Background: There are few data comparing the clinical features, management and outcome of penicillin-nonsusceptible (PNSP) meningitis patients with penicillin-susceptible (PSSP) meningitis patients.
Methods: We performed a retrospective, nested case-control study comparing cases with PNSP meningitis with controls with PSSP meningitis obtained from the Immunization Monitoring Program, Active (IMPACT) cross-Canada surveillance study of invasive infections.
Results: There were 30 PNSP meningitis cases (10.1% of total) and 45 PSSP meningitis controls from 6 centers obtained from 297 meningitis cases in the IMPACT database from 1991 through 1999. Vancomycin was used for empiric therapy in no cases and controls in 1991 to 1993 and in all cases in 1999. A third generation cephalosporin was used in 93.3% of confirmed PNSP cases, and 70.0% also received vancomycin and/or rifampin. Penicillin was used in 66.7% of confirmed PSSP cases. PNSP cases were more likely than PSSP controls to have a second lumbar puncture (odds ratio, 4.1; P= 0.01). PNSP cases were treated with intravenous antibiotics for an average of 15.6 days compared with 12.3 days for controls ( P= 0.04). Among PNSP cases, those patients who did not receive empiric vancomycin were treated with intravenous antibiotics for an average of 18.5 days compared with 12.0 days for those who did receive empiric vancomycin ( P= 0.04). The overall mortality was 5.3%, and 36.6% of survivors had >or=1 neurologic sequelae, including 19.7% with hearing loss. In multivariate statistical models, PNSP was not a risk factor for intensive care unit admission or neurologic sequelae.

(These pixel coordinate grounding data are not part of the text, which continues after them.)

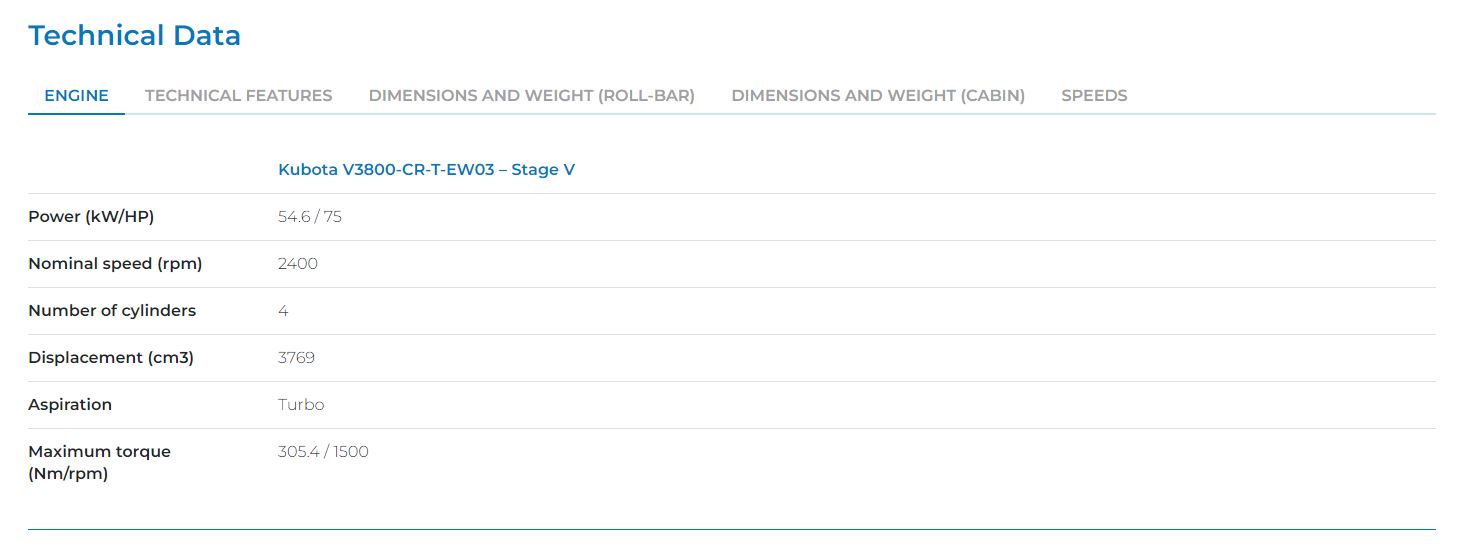The width and height of the screenshot is (1461, 547).
Task: Click the 2400 nominal speed value
Action: point(297,264)
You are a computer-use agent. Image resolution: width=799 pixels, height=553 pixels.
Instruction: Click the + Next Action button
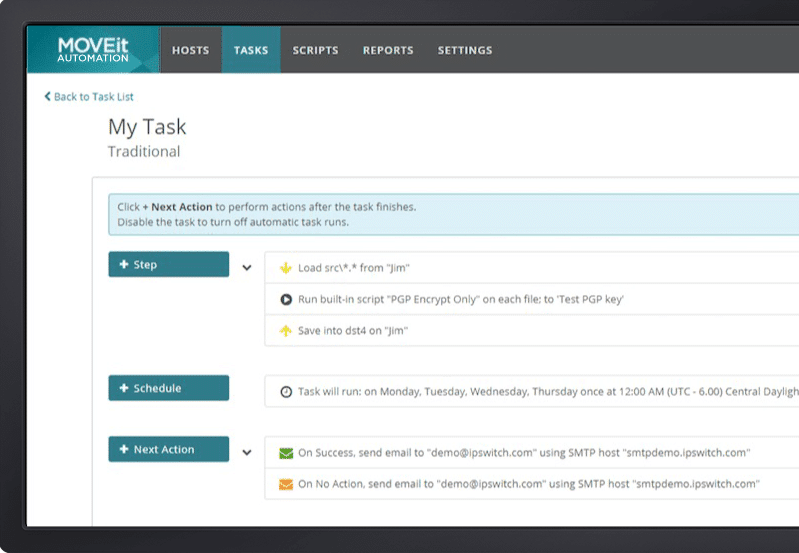168,449
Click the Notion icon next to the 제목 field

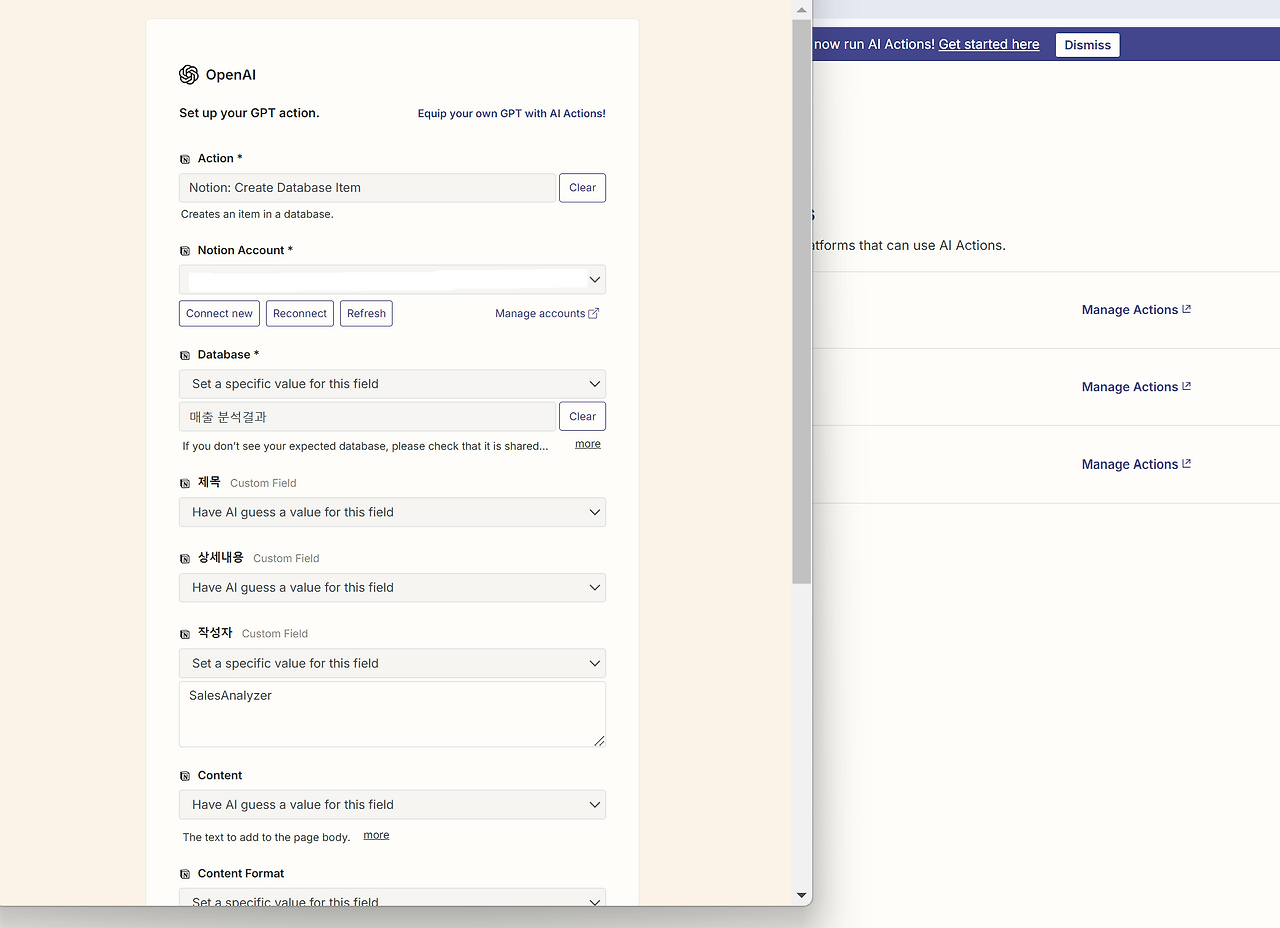click(185, 482)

Conclusions: Management of suspected bacterial meningitis and confirmed meningitis in Canadian children changed in the past decade. Treatment of PNSP meningitis is significantly different from that for PSSP meningitis. These changes have occurred in response to the emergence of PNSP in Canada. Neurologic sequelae remain common after meningitis, but there are no differences between PNSP cases and PSSP cases.